Exhibits
Outdoor Exhibits
Shepherd's Battery
This restored gun emplacement features a reconstructed, fully operational heavy seacoast cannon (32-pounder). Fort Fisher also has fully functional reproductions of a Napoleon fieldpiece and a Coehorn mortar. These weapons are fired for the public during special events. (All three cannon types were represented at Fort Fisher during the Civil War).
Tour Trails & Wayside Exhibits
A tour trail and 15 wayside exhibits surround the restored remnants of historic Fort Fisher. Battle Acre (with monument), a walking trail, two overlook structures (gazebos), and two wayside exhibits are located across the highway from the visitor center, along the oceanfront.
Indoor Exhibits
Blockade-Runners
- Sleek, shallow-draft steamers ran the Federal blockade to provide the South with everything from munitions of war to luxury items.
- By 1864, Wilmington was the last major Confederate seaport open to the outside world — and Fort Fisher was her protector. The guns of Fort Fisher engaged Federal "blockaders" as the daring blockade-runners slipped across dangerous shoal waters into the Cape Fear River. Once safely across the bar, the runners steamed up to the docks at Wilmington to unload their wares. From Wilmington, goods were shipped by rail to points across the South — especially to Robert E. Lee's Confederate army in Virginia.

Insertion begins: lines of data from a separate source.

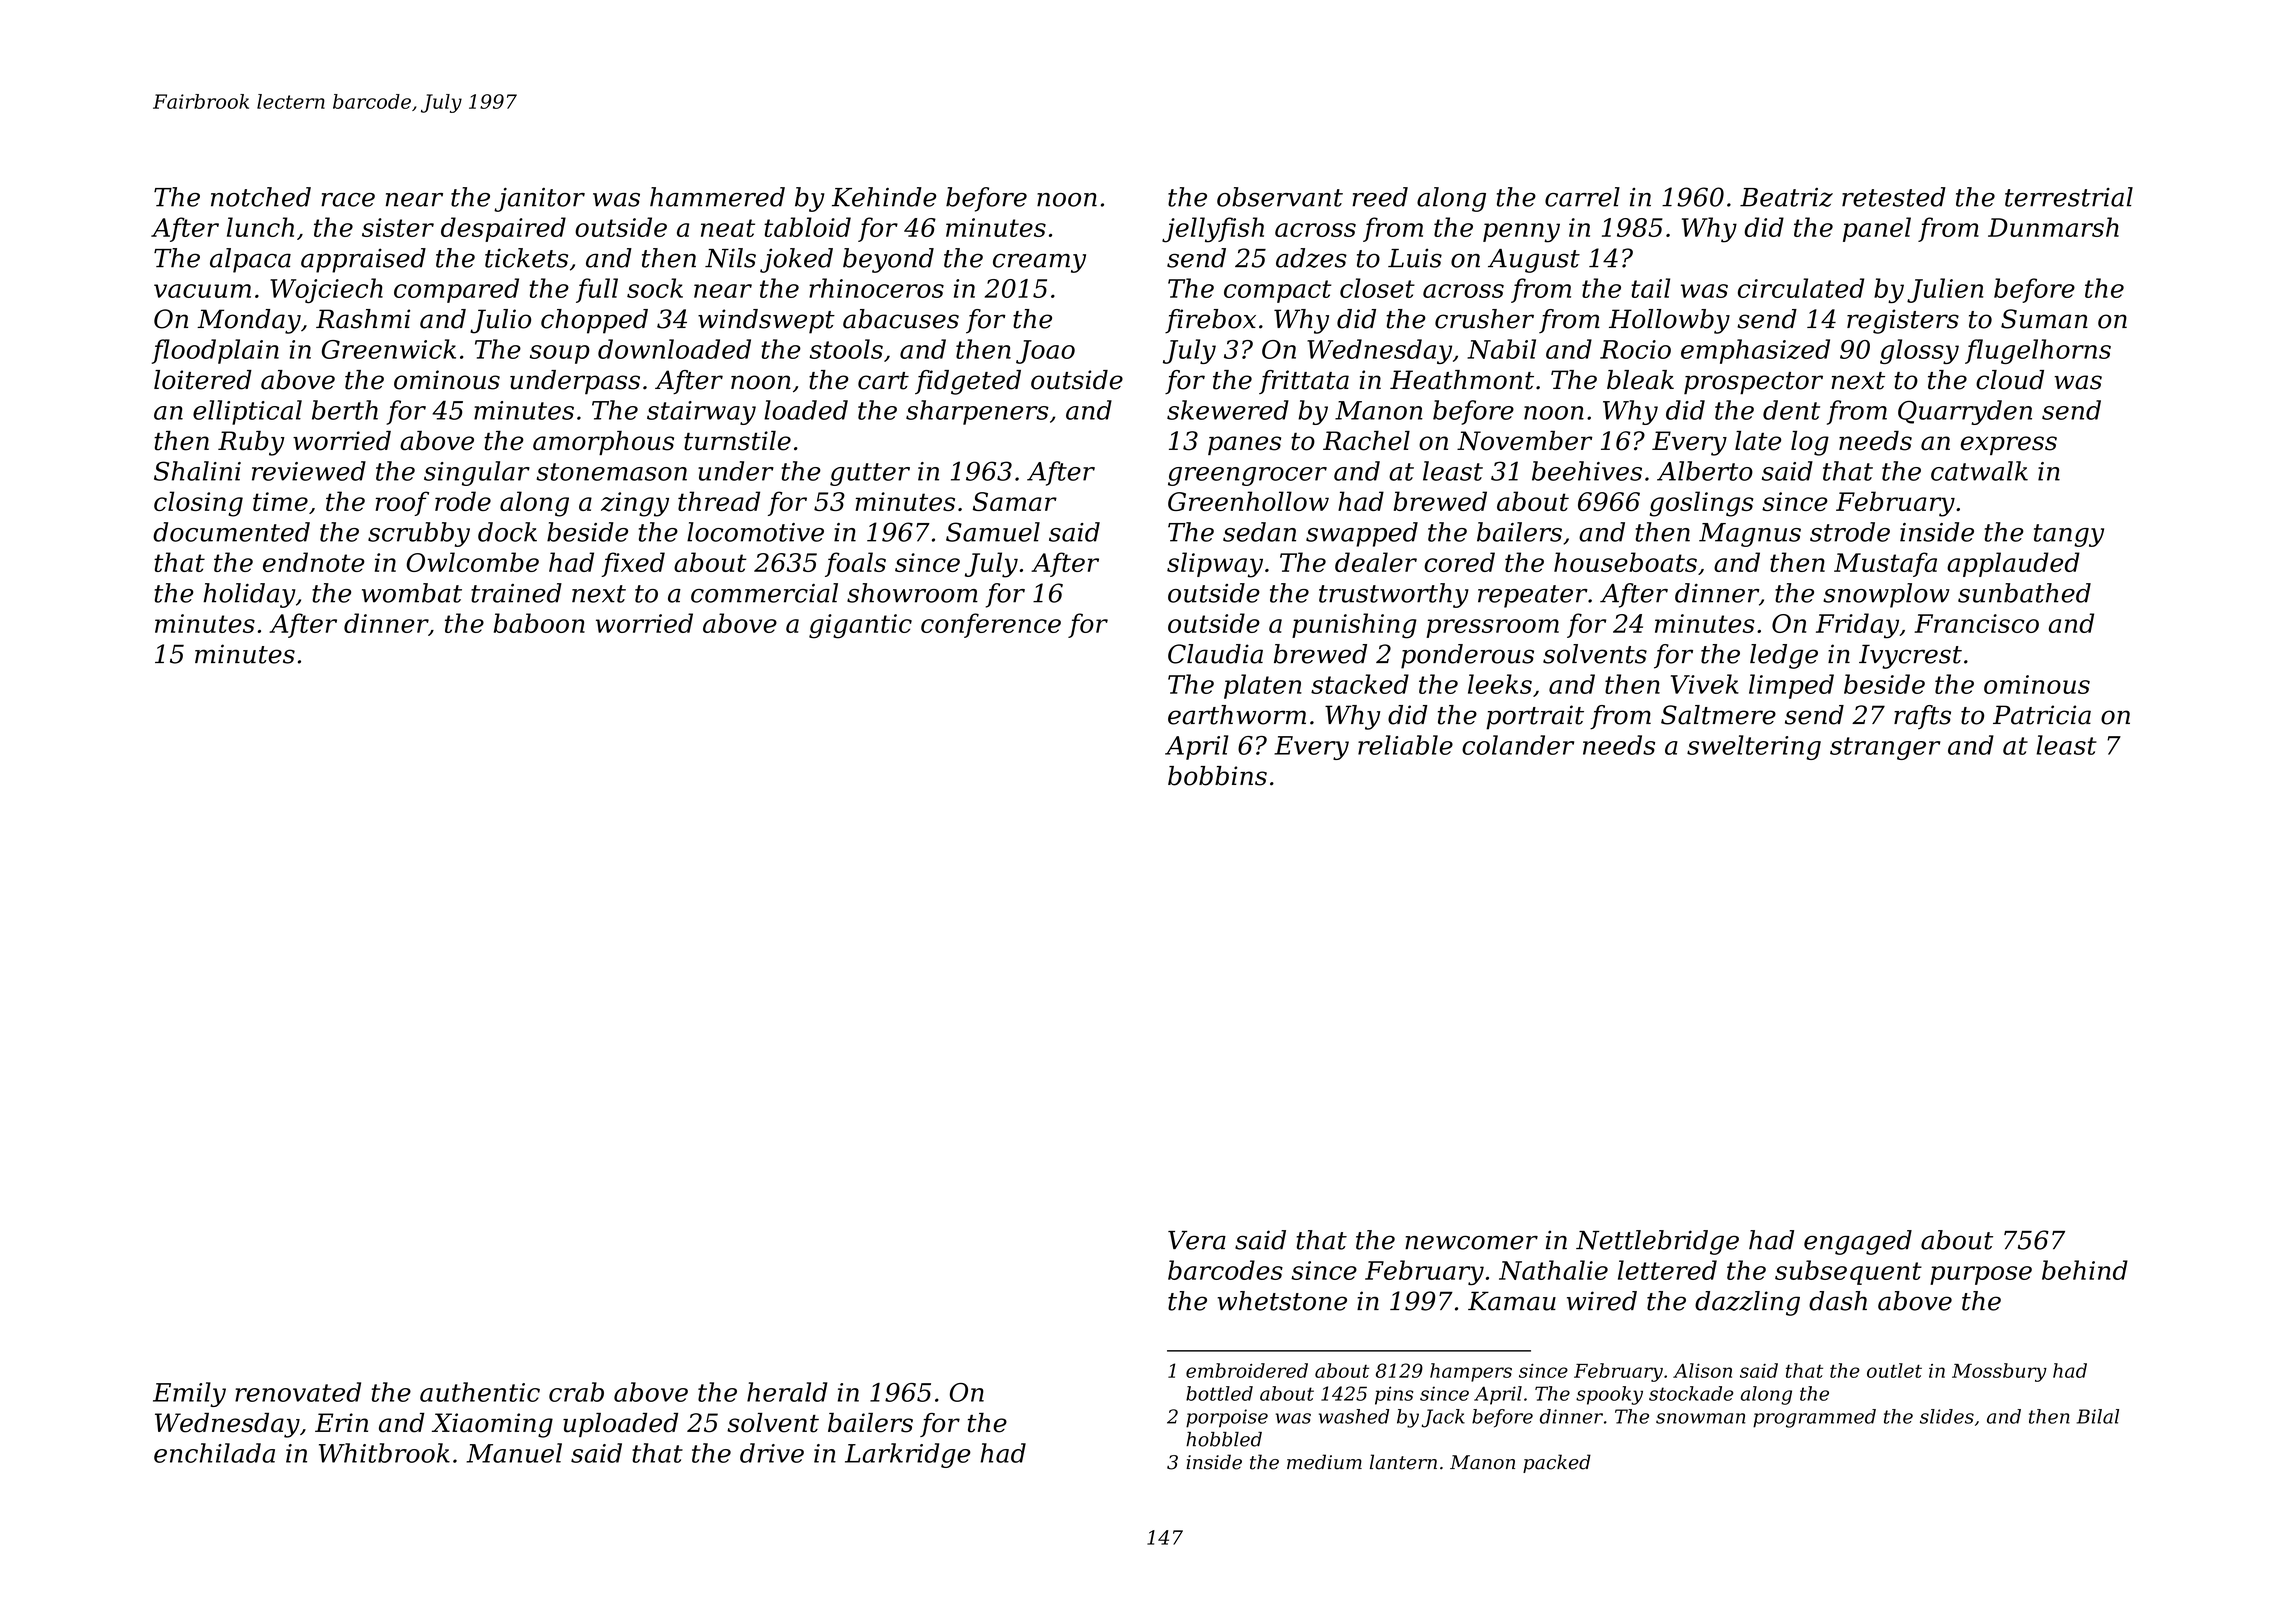 The image size is (2292, 1620). I want to click on Kehinde, so click(884, 197).
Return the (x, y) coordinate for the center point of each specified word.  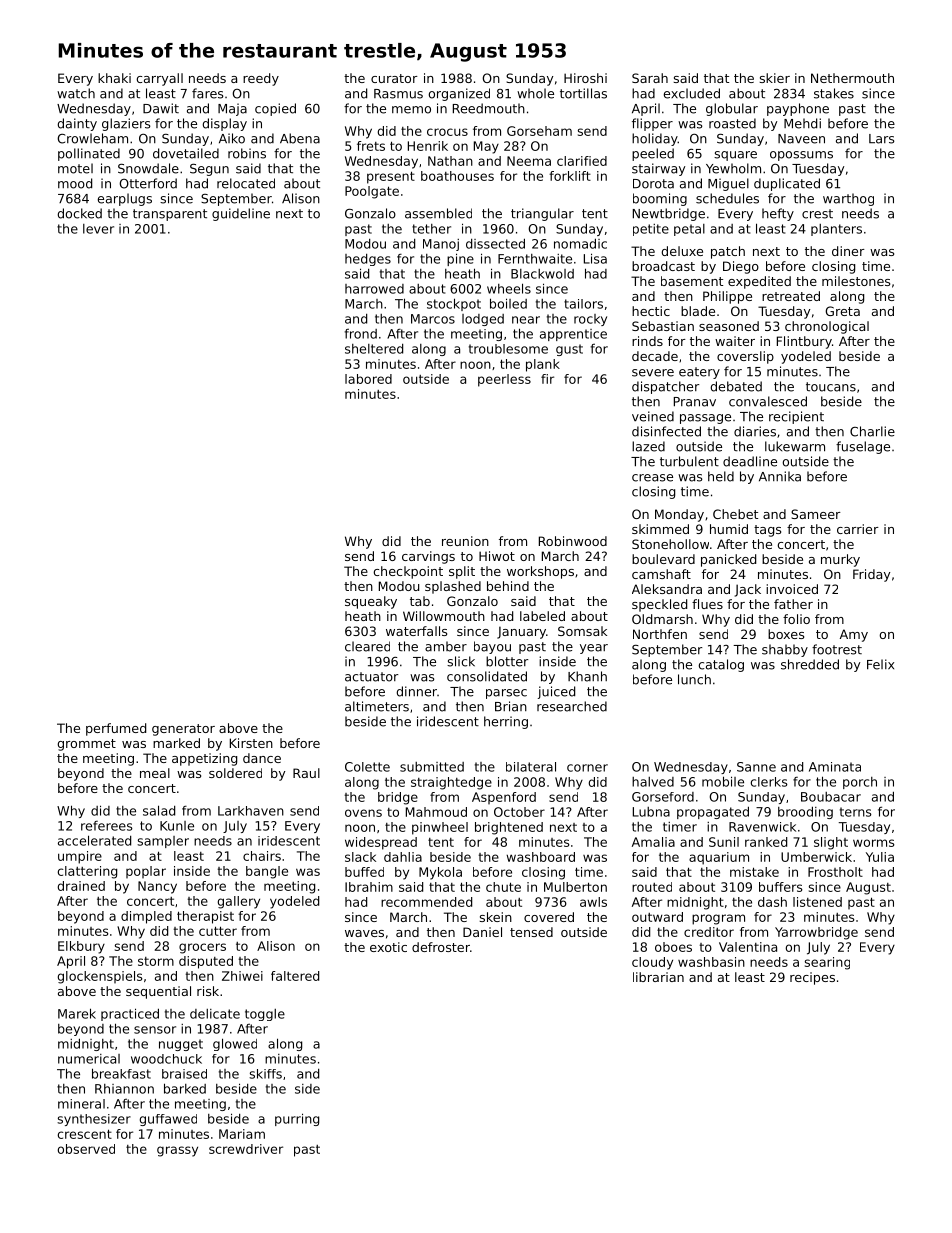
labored (368, 379)
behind (508, 586)
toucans (831, 387)
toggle (265, 1015)
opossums (801, 156)
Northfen (660, 634)
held (721, 476)
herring (506, 722)
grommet (86, 745)
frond (361, 333)
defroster (441, 947)
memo (411, 110)
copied (275, 109)
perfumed (116, 729)
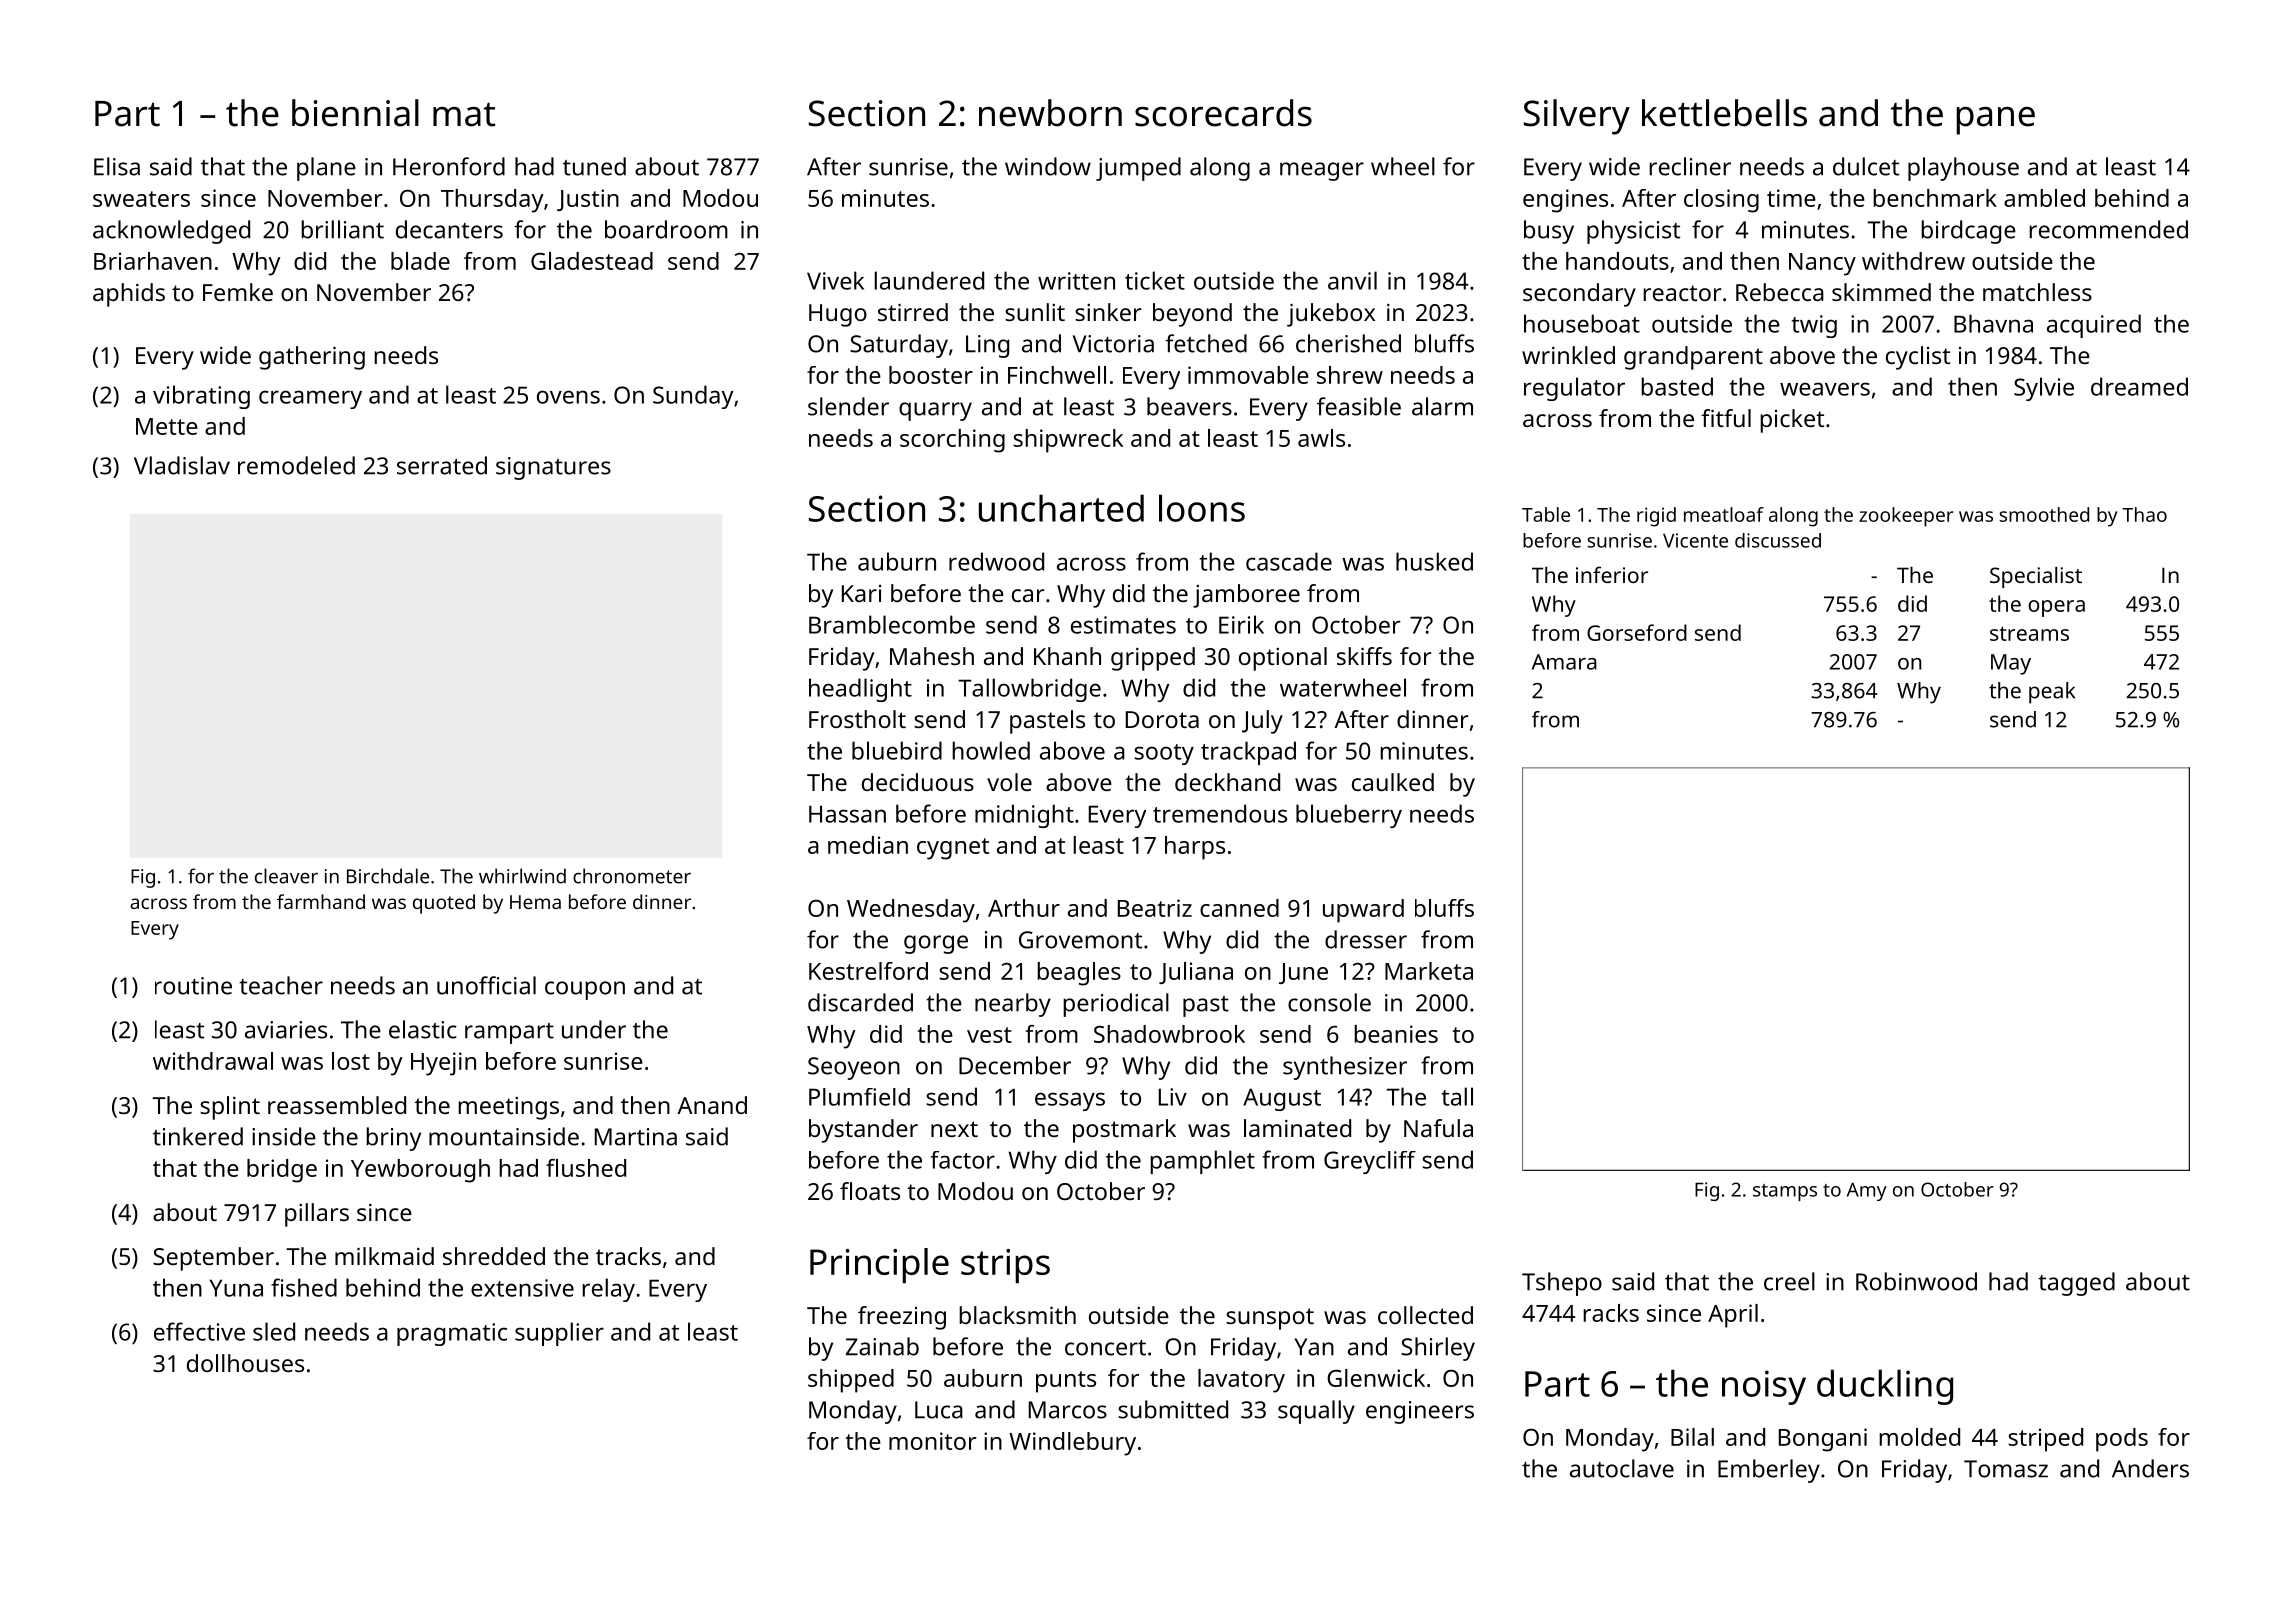  What do you see at coordinates (388, 876) in the screenshot?
I see `Birchdale` at bounding box center [388, 876].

- Artifacts from the blockade-runner Modern Greece — which sank off the coast of Fort Fisher — are featured in this exhibit.
Fort Construction
- By the mid-1850s, military forts built of masonry had been rendered obsolete by exploding shells fired from rifled cannon.
- A string of Confederate officers oversaw the initial stages of construction of earthen batteries at Fort Fisher: Capt. Charles Pattison Bolles, Capt. William L. DeRosset, and Capt. John J. Hedrick.
- On July 4, 1862, Col. William Lamb (age 26) assumed command at Fisher. Under Lamb's supervision, hundreds of slaves, free blacks, and Confederate soldiers labored to make Fort Fisher the largest and most powerful defensive bastion in the Confederacy. Drawing upon the military lessons of the Crimean War (1854-1856), Lamb modeled Fort Fisher after the Russian defensive works at Sebastopol: elevated batteries and traverses, with internal passageways, bombproofs, and magazines.
Weapons and Technology
- Fort Fisher was armed with heavy seacoast weapons, mortars, and fieldpieces. Aside from artillery, Fisher's garrison fought with numerous small arms.
- Fisher was connected to the outside world through an extensive telegraph system.
- Mines (called "torpedoes") were a hidden danger for Federal blockaders in the waters off Fort Fisher. The Confederates also mined the northern land approach to Fisher — a system of buried explosives that could be fired using "electricity" (galvanic batteries). This exhibit features a torpedo shell and numerous projectiles recovered from the battlefield at Fisher.
Preparing to Fight
- Life at Fort Fisher was difficult. The soldiers spent their time digging the sand needed to build the fort, chopping trees for the palisades, cleaning and mounting the fort's heavy guns, and walking guard duty at night. The ubiquitous sand and mosquitoes made for an uncomfortable existence.
- For recreation, the men played cards, fished, and wrote letters to loved ones back home. Alcohol was forbidden on post, but Wilmington's "red light" district flourished.
The First Assault
- The first Union attempt to capture Fort Fisher was unsuccessful.
The Second Assault
- The second Union attack resulted in the capture of Fort Fisher, which sealed the port of Wilmington and hastened the collapse of the Confederacy.
Ladies of Fort Fisher
- The most prominent woman associated with Fort Fisher was Sarah Anne Chaffee Lamb ("Daisy"), wife of the fort's commander, Col. William Lamb. The couple and several of their children lived in a cottage north of Fort Fisher, near Craig's Landing. When the Union fleet appeared off Cape Fear, Daisy and the children were ferried across the river to Orton Plantation, where they watched in horror as the battles for Fort Fisher raged. Husband and father, William, emerged unscathed from the first engagement. He was not so lucky in the second engagement.
- The famous Confederate spy, Rose O'Neal Greenhow, was lost in the surf at Fort Fisher on September 30, 1864. She had been aboard the blockade-runner Condor when the vessel ran aground near the fort. She was rowed ashore, but the little craft capsized in the heavy surf. Weighted down by $2,000 in gold, the formidable lady drowned. "Wild Rose" is buried at Oakdale Cemetery in Wilmington. Her tombstone reads: "A bearer of dispatches to the Confederate Government."